Saya duduk lebih lama, menikmati senja yang pelan-pelan menutup hari. Di samping saya, sepasang muda-mudi berbisik pelan, tangan mereka saling menggenggam. Di kejauhan, anak-anak masih berlarian, meski ibu mereka sudah memanggil pulang. Pedagang mulai merapikan dagangan, sementara lampu-lampu taman menyala satu per satu, menambah nuansa hangat di antara gelap yang datang.
Senja di Regol mengajarkan saya sesuatu: bahwa setiap pertemuan selalu menuju perpisahan, tapi itu tidak membuatnya sia-sia. Justru karena ada senja, pagi esok menjadi dinanti.

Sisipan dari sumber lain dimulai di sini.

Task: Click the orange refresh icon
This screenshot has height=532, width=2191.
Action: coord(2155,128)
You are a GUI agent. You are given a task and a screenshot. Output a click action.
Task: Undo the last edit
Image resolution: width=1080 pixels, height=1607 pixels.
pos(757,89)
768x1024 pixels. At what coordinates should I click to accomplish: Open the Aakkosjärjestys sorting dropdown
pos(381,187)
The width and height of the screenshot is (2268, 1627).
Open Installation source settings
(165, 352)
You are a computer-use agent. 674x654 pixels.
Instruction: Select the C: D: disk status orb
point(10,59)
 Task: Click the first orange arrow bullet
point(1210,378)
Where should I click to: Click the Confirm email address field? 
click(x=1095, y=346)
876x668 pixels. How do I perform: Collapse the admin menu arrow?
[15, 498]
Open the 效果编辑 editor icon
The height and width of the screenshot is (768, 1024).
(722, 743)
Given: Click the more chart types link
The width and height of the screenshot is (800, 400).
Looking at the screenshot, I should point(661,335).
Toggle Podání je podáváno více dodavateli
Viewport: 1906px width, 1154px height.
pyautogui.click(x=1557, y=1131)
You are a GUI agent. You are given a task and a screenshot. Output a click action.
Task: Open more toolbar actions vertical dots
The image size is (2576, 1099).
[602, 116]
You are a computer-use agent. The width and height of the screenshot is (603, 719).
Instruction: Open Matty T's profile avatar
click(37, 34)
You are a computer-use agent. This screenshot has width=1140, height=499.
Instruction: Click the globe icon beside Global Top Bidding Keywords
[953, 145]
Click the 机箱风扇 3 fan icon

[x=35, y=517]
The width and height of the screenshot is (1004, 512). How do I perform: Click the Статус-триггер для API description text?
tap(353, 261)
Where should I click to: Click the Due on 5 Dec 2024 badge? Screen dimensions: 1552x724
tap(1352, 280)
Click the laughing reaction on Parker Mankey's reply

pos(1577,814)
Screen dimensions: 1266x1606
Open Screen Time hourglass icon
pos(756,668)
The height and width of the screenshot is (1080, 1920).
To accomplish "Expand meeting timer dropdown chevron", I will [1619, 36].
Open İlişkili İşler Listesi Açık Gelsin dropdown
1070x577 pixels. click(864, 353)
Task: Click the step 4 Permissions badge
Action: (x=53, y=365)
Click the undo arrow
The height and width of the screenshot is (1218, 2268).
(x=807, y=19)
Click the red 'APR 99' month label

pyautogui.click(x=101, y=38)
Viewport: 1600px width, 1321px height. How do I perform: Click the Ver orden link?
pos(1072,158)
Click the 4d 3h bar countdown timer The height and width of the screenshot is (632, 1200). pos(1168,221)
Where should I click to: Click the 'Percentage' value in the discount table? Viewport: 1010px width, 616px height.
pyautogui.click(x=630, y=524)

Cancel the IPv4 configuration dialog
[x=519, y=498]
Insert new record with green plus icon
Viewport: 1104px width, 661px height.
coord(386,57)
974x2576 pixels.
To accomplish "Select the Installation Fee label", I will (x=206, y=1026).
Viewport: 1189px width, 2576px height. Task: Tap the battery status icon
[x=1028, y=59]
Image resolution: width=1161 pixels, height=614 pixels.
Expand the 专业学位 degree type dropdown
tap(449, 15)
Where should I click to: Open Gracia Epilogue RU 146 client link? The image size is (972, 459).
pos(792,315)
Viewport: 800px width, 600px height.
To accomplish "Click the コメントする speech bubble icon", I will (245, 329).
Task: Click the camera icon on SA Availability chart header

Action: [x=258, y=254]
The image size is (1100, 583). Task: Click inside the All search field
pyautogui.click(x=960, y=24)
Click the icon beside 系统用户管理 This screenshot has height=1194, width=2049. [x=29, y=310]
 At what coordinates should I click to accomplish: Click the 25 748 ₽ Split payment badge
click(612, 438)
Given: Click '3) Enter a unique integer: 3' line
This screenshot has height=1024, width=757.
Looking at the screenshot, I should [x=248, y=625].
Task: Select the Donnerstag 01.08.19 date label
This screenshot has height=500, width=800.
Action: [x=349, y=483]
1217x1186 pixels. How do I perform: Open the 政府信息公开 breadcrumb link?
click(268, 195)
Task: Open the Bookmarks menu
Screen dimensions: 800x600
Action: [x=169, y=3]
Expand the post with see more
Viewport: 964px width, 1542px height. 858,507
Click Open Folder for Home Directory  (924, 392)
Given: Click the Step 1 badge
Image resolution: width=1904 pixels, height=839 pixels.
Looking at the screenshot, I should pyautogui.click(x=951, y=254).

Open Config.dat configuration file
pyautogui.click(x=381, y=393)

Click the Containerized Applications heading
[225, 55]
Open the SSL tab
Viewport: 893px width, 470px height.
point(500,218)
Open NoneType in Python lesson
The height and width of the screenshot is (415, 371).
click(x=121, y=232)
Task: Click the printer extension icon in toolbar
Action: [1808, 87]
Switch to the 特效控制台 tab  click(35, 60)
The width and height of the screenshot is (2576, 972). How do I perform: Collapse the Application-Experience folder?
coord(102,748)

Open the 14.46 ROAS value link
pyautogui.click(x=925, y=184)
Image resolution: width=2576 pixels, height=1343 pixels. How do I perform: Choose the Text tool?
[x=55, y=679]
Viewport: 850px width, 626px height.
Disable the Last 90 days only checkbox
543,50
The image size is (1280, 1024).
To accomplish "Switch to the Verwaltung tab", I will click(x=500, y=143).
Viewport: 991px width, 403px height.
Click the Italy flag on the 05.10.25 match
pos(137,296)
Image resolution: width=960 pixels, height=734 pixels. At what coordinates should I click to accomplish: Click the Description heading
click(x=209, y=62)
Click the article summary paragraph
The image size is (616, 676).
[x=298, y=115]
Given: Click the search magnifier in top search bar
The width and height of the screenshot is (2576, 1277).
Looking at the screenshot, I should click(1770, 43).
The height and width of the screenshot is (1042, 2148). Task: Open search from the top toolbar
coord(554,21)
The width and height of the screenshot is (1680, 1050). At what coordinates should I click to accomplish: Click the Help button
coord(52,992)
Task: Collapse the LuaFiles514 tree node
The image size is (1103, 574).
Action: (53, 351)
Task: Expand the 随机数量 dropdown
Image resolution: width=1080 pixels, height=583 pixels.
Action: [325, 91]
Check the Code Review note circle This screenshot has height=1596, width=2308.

Refleksi: Bandung dan Kita
Dari Taman Regol, saya belajar melihat kota dengan cara yang lebih pelan. Bandung bukan hanya tentang kemacetan, pusat perbelanjaan, atau kafe yang menjamur. Bandung juga tentang ruang-ruang kecil di mana orang bertemu, berbagi, dan saling menyapa. Bandung adalah tentang sungai yang masih berjuang di tengah kota, tentang pedagang kecil yang bertahan di balik bayang-bayang perumahan elit, tentang keluarga yang masih menemukan kebahagiaan sederhana di atas tikar taman.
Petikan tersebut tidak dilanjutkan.